** TEXTE FOURNI **
((
Un plan de relance pour opérer la transition agricole
Terre-net : Depuis votre arrivée au ministère de l’agriculture, vous avez exprimé votre attachement à la transition du modèle agricole et à l’agro-écologie. Sur quels leviers souhaitez-vous vous appuyer pour réaliser cette transition ?
Julien Denormandie : Je crois d’abord que le défi majeur pour notre agriculture, c’est de permettre une souveraineté et une indépendance de plus en plus forte du secteur agroalimentaire français. On est aujourd’hui dépendants des aléas liés au changement climatique. On est dépendants aux intrants, que ce soit en matière de ressource en eau, ou de ressource en produits phytosanitaires, qui emportent tout un débat autour d’eux, bien légitimement, et qui emportent aussi des questions économiques. On a aussi une dépendance vis-à-vis des marchés, vis-à-vis de celles et ceux qui achètent aux agriculteurs, dans la mesure où les agriculteurs ne sont toujours pas payés à la juste valeur de leur travail.
La vision que j’ai de cette agriculture, c’est de trouver les leviers pour accroître notre indépendance et notre souveraineté agroalimentaire. Ces leviers sont multiples. Il y a d’abord le levier des politiques nationales. Je compte tourner l’action du ministère vers cette vision de souveraineté. L’agro-écologie est un moyen de lutter contre la dépendance aux effets du changement climatique ou contre la dépendance vis-à-vis des intrants.
Le deuxième levier, c’est la politique agricole commune qu’on est en train de finaliser. Le troisième, ce sont les outils comme le plan de relance. Ce plan de relance a plusieurs axes – l’agro-écologie, la lutte contre le changement climatique et ses effets, la production d’une alimentation saine durable, la transition vers certains modèles de production – est très ambitieux.
Terre-net : Vous parlez de dépendances. Il y a, parmi elles, la dépendance protéique de la France. 100 M€ sont fléchés dans ce plan de relance. Or, il y a déjà eu des plans pour accroître notre autonomie. Qu’est-ce que ce « chapitre » protéique du plan de relance va changer par rapport aux précédentes ambitions et enveloppes budgétaires ?
Julien Denormandie : La question est : devons-nous accepter d'être aussi dépendants du soja brésilien ? Autre question : comment accompagne-t-on les éleveurs face aux crises fourragères à répétition liées aux sécheresses ? C'est le même sujet.
Je trouve cela insupportable d’être autant dépendant du soja brésilien. C'est tout aussi insupportable qu’on ait, années après années, autant d'impasses pour les éleveurs à cause des sécheresses.
Ce plan protéines est différent par son ambition économique.
))
** CONSIGNES DE TRAVAIL **
Rédigez la suite de l'entretien sur la transition agricole, en commençant après sa dernière phrase.

** LISTE DES LIGNES **
((
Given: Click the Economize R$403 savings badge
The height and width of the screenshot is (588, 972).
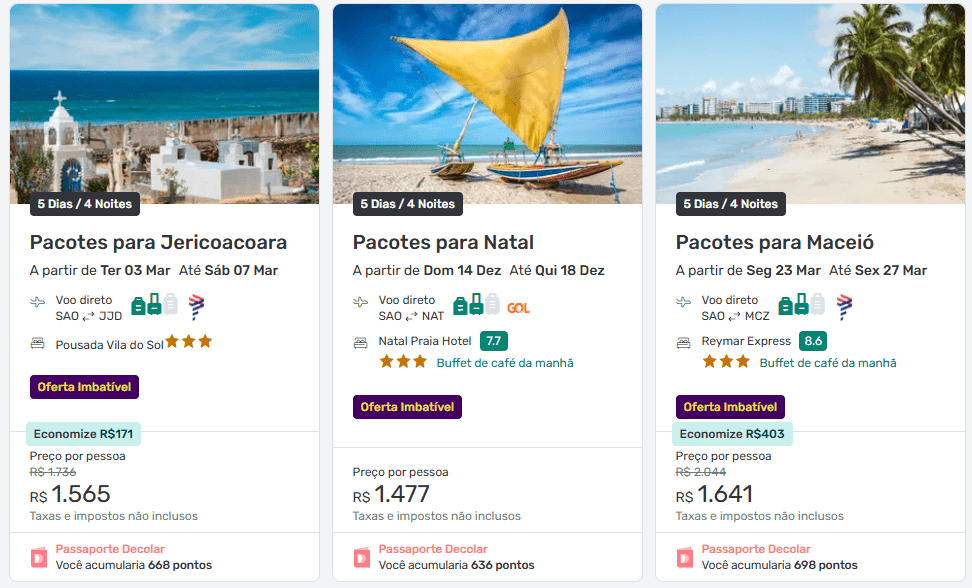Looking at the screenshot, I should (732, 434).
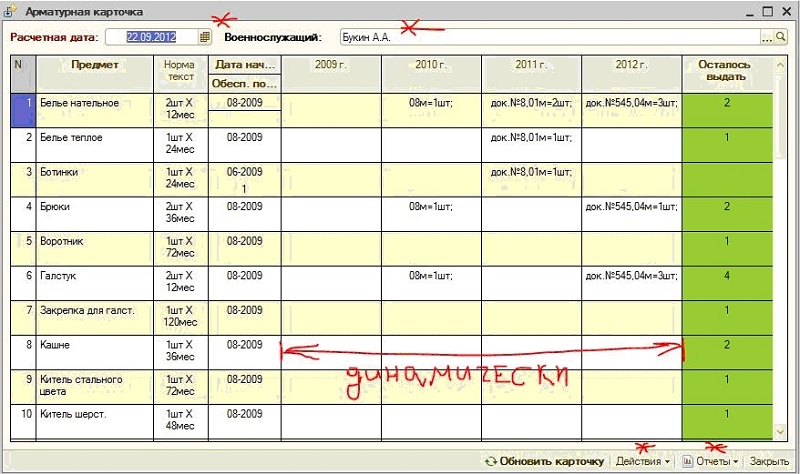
))
((
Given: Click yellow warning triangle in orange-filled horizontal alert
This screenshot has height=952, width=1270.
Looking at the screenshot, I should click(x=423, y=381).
))
** RÉPONSE ATTENDUE **
Ce qui change dans ce plan protéines par rapport aux autres, c’est son ambition économique : plus de 100 M€ y seront consacrés. C’est de l'argent très concret qui arrivera dès 2021.
Ce plan protéines est aussi construit avec les interprofessions. C’est très important à mes yeux. Il ne suffit pas d’avoir une volonté. Il faut se donner les moyens de cette ambition, en construisant avec les acteurs de terrain des solutions. Je détaillerai les contours de ce plan protéines dans les toutes prochaines semaines.
L'environnement plus stratégique et important que l'agriculture ?
Terre-net : La transition écologique est une priorité sociétale et gouvernementale, comme le confirment d’ailleurs les rangs protocolaires attribués aux ministres depuis plusieurs années. Barbara Pompili est 3e dans la hiérarchie protocolaire, vous êtes 16e... Une situation que les agriculteurs déplorent en considérant souvent être desservis dans les arbitrages entre les deux ministères. Défendre ses dossiers est-il plus difficile pour un ministre de l’agriculture que pour un ministre de la transition écologique ?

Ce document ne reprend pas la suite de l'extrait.